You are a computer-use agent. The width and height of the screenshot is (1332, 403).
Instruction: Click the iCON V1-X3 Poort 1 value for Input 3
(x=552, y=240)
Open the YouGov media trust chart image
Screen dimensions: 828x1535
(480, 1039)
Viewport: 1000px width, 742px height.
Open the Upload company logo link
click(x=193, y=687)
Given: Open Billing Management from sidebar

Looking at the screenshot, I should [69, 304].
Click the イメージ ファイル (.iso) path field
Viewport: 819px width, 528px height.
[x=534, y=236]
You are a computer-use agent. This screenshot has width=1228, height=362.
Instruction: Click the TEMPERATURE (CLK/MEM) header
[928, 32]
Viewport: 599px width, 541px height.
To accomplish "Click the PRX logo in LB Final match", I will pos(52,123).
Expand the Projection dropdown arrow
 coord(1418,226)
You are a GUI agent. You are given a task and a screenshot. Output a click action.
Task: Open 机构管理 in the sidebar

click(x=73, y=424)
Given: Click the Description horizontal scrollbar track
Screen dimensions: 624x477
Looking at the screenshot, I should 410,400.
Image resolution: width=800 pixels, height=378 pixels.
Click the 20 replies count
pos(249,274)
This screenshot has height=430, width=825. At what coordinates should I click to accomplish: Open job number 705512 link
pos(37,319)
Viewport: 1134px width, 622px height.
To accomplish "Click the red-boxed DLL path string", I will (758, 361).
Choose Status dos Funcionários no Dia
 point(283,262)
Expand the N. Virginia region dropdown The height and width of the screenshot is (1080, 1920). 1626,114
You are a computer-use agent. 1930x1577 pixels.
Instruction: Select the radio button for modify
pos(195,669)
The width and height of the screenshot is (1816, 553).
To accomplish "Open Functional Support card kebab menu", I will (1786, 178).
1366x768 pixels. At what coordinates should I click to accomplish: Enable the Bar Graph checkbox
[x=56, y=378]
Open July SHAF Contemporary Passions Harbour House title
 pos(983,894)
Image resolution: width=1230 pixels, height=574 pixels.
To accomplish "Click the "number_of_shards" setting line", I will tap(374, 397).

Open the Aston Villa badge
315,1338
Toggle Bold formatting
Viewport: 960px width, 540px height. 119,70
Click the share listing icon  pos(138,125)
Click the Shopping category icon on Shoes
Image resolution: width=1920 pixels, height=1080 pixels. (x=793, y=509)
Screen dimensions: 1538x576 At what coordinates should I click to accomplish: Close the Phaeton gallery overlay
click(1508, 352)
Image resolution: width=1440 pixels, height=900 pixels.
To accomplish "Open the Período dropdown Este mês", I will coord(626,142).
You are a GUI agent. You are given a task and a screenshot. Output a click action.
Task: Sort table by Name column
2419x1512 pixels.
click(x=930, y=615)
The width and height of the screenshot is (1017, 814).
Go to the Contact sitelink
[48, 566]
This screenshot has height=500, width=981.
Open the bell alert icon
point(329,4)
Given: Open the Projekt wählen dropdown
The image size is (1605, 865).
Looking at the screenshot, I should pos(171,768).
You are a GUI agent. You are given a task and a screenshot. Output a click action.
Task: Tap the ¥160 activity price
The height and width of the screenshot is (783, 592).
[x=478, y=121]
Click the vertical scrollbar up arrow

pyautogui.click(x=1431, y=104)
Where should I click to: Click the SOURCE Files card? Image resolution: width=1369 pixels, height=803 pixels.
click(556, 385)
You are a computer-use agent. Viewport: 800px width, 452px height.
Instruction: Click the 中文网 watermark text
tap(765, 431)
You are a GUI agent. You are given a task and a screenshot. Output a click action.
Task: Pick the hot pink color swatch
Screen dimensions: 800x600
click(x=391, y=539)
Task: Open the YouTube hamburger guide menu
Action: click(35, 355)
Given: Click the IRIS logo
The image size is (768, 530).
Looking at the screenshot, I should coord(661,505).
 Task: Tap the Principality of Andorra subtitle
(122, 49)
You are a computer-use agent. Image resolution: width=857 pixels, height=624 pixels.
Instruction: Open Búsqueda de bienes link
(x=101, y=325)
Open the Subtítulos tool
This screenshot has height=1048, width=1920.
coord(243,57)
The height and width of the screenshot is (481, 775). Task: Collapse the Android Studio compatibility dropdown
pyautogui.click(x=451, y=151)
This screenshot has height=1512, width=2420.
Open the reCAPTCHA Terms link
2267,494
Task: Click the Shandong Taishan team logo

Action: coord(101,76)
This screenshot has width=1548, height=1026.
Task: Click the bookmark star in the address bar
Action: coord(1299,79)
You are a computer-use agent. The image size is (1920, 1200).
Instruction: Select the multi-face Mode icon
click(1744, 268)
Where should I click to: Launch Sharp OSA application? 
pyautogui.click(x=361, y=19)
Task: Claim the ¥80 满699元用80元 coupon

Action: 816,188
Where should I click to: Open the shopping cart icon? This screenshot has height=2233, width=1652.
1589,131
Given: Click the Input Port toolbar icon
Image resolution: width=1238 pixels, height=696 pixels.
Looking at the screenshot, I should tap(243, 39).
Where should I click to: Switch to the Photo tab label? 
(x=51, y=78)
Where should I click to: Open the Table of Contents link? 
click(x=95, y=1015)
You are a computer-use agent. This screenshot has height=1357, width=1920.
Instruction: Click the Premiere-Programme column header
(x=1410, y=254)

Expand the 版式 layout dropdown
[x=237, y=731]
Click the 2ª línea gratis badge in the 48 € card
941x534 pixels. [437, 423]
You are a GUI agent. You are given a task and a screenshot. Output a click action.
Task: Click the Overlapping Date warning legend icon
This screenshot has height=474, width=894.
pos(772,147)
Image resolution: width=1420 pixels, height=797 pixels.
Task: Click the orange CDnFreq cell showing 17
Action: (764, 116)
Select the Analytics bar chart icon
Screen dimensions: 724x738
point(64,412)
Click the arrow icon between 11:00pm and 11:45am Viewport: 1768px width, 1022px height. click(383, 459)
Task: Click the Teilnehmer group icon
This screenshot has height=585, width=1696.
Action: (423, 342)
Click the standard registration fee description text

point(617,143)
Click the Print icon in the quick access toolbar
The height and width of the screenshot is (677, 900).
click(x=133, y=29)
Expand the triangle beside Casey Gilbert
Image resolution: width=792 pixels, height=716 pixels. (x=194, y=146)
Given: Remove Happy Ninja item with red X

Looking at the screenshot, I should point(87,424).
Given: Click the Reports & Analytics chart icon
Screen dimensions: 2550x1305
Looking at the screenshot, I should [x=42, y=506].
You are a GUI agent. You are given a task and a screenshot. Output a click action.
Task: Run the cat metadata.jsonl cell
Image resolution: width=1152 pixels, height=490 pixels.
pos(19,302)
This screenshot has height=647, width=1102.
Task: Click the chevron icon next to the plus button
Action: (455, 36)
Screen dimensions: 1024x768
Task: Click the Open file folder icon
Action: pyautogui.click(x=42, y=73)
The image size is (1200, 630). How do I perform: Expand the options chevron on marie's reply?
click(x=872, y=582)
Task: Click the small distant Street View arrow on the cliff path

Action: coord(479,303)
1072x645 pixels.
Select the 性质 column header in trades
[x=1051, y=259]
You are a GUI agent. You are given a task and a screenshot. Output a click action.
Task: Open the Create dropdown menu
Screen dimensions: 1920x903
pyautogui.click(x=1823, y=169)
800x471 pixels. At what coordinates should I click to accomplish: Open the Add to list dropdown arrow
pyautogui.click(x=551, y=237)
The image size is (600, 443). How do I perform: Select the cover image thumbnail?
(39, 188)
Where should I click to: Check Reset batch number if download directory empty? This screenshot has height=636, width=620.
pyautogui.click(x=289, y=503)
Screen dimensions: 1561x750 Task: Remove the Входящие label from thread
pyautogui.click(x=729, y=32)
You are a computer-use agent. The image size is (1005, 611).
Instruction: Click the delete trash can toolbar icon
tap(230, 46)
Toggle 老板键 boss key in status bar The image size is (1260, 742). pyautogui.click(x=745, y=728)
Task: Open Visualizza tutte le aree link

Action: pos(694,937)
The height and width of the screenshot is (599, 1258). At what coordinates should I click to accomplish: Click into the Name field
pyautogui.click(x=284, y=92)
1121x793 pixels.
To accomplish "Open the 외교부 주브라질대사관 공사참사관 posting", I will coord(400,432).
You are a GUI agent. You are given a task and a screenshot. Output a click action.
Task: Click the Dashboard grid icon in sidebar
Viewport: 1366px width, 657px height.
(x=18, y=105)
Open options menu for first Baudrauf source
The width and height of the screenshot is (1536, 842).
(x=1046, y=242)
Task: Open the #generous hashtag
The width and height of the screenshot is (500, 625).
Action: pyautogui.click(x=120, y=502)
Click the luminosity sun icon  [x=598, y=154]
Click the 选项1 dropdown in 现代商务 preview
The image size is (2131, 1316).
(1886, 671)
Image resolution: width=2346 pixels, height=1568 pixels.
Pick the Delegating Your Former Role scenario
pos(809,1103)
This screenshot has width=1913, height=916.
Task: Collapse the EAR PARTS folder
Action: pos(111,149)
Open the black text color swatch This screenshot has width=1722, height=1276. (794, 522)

________

**Task to carry out:** Copy out, word for word, the items from the line containing "Task: Tap the Principality" through the line containing "941x534 pixels. [437, 423]", including both of those lines.

**The reply:**
 Task: Tap the Principality of Andorra subtitle
(122, 49)
You are a computer-use agent. Image resolution: width=857 pixels, height=624 pixels.
Instruction: Open Búsqueda de bienes link
(x=101, y=325)
Open the Subtítulos tool
This screenshot has height=1048, width=1920.
coord(243,57)
The height and width of the screenshot is (481, 775). Task: Collapse the Android Studio compatibility dropdown
pyautogui.click(x=451, y=151)
This screenshot has height=1512, width=2420.
Open the reCAPTCHA Terms link
2267,494
Task: Click the Shandong Taishan team logo

Action: coord(101,76)
This screenshot has width=1548, height=1026.
Task: Click the bookmark star in the address bar
Action: coord(1299,79)
You are a computer-use agent. The image size is (1920, 1200).
Instruction: Select the multi-face Mode icon
click(1744, 268)
Where should I click to: Launch Sharp OSA application? 
pyautogui.click(x=361, y=19)
Task: Claim the ¥80 满699元用80元 coupon

Action: 816,188
Where should I click to: Open the shopping cart icon? This screenshot has height=2233, width=1652.
1589,131
Given: Click the Input Port toolbar icon
Image resolution: width=1238 pixels, height=696 pixels.
Looking at the screenshot, I should tap(243, 39).
Where should I click to: Switch to the Photo tab label? 
(x=51, y=78)
Where should I click to: Open the Table of Contents link? 
click(x=95, y=1015)
You are a computer-use agent. This screenshot has height=1357, width=1920.
Instruction: Click the Premiere-Programme column header
(x=1410, y=254)

Expand the 版式 layout dropdown
[x=237, y=731]
Click the 2ª línea gratis badge in the 48 € card
941x534 pixels. [437, 423]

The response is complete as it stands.